The trial court granted summary judgment in favor of Farmers, denied Oleksy’s motion, and issued a final declaratory judgment that the insurance policy provided no coverage for the snowmobile accident and that Farmers had no duty to defend or indemnify Oleksy in connection with the Pochron lawsuit. The court agreed Farmers’s motion for summary judgment purported to be a hybrid motion both (1) establishing the applicability of the exclusion as a matter of law and (2) negating the exception because there was no evidence to support it. But its motion relies in part on its contention that snowmobiles are subject to motor-vehicle registration and in part on its contention that Oleksy owned the snowmobile, an argument that it abandoned on appeal. In light of this courts’ conclusion that snowmobiles are not subject to ” motor vehicle” registration under New York or Texas law, the court cannot agree that Farmers conclusively disproved the applicability of the recreational-vehicle exception. Therefore, it was held that the trial court erred in granting summary judgment in favor of Farmers.
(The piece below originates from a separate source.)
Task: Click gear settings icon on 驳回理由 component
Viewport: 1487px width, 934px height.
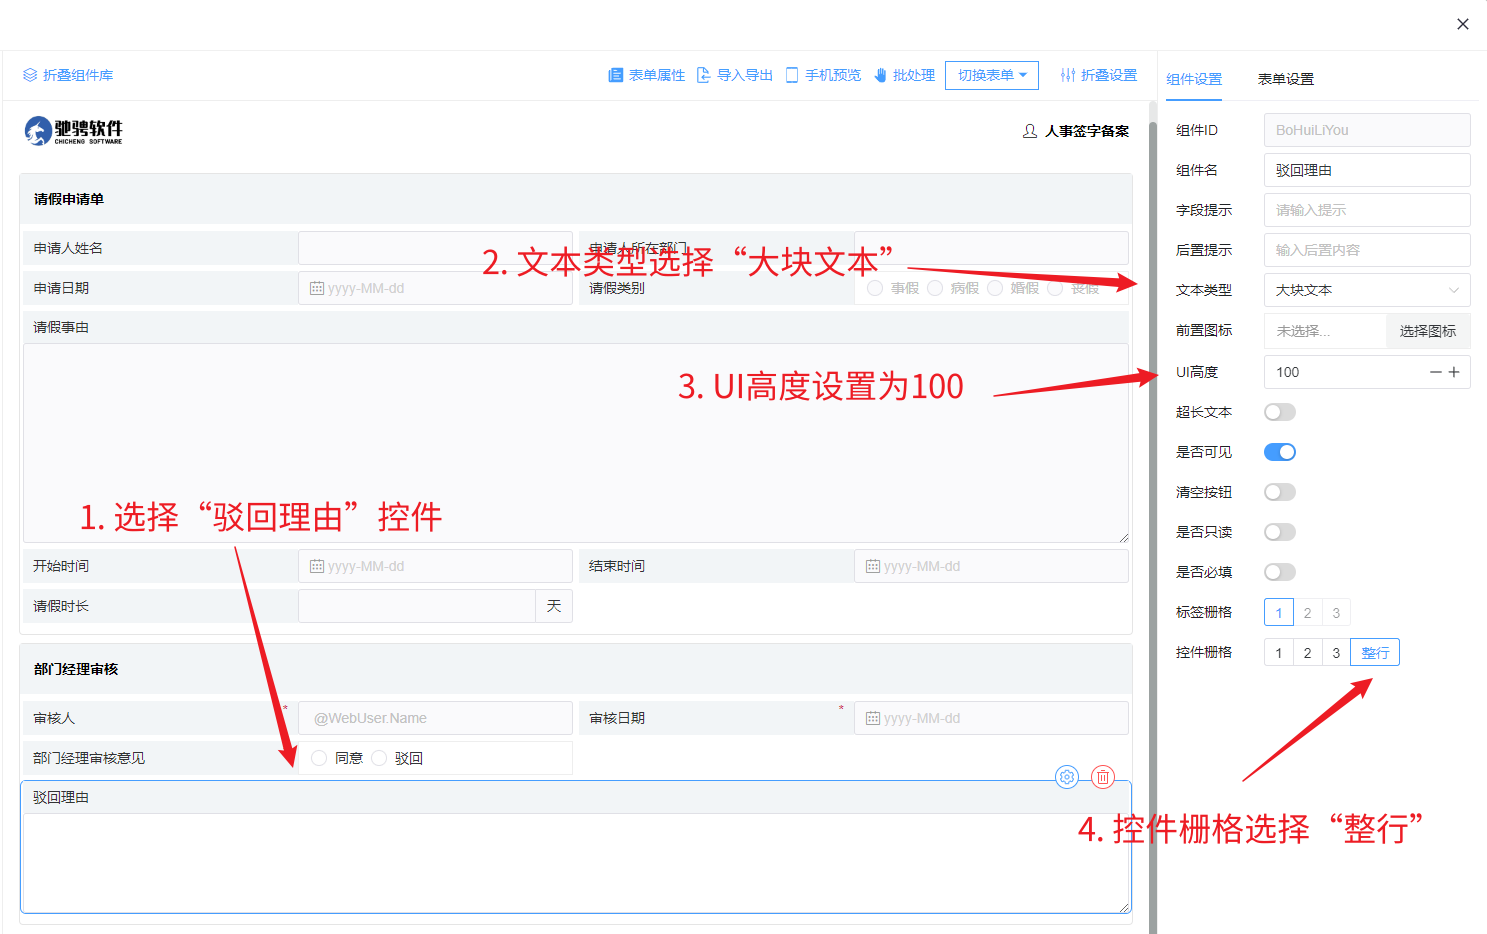Action: (x=1067, y=777)
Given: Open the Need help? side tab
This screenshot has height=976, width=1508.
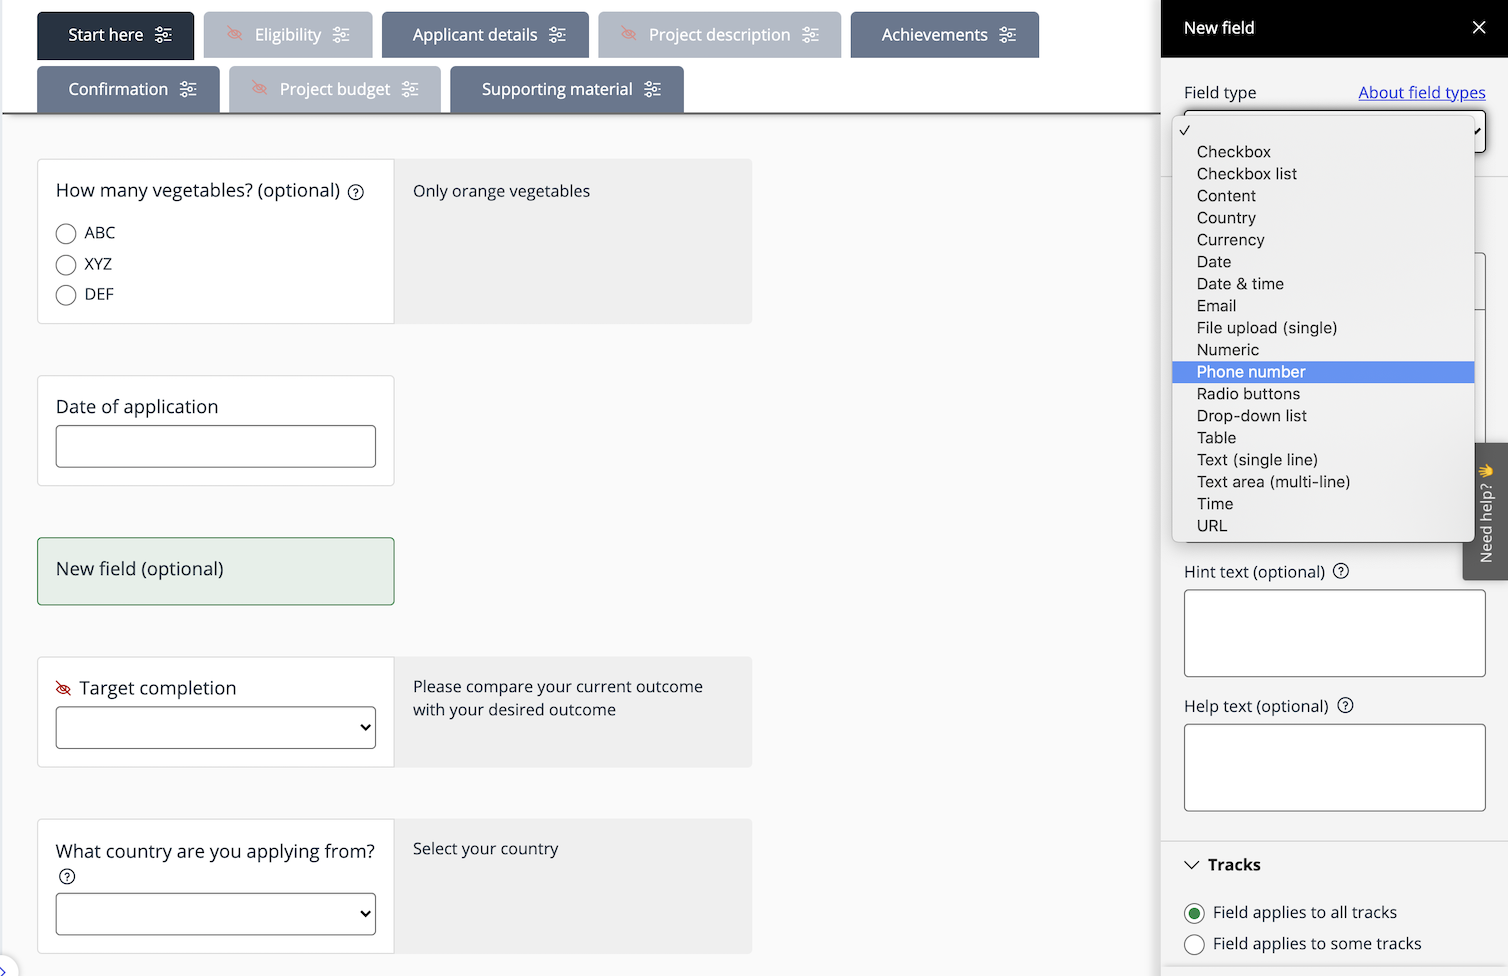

Oleksy moved for summary judgment based on the applicability of the recreational-vehicle exception. But his arguments were based on Texas motor-vehicle registration and the question of who owned the snowmobile. In supplemental briefing requested by this court, Oleksy argued for the first time that the New York Vehicle & Traffic Laws establish as a matter of law that snowmobiles are not subject to motor-vehicle registration. But Oleksy did not make that argument in his motion for summary judgment in the trial court. A motion for summary judgment ” must stand or fall on the grounds expressly presented in the motion.” TEX.R. CIV. P. 166a(c) Issues not expressly presented to the trial court by written motion, answer or other response shall not be considered on appeal as grounds for reversal.
Summary judgments … may only be granted upon grounds expressly asserted in the summary judgment motion. A court cannot grant summary judgment on grounds that were not presented. A motion for summary judgment must itself expressly present the grounds upon which it is made, and must stand or fall on these grounds alone. As observed by the Supreme Court of Texas, to act otherwise by rendering judgment based on a ground not raised in the trial court may prejudice the nonmovant’s ability to demonstrate that the issue raises a genuine issue of material fact.
The trial court denied Oleksy’s motion for summary judgment, and given the arguments that were made, the court cannot say that it erred in doing so.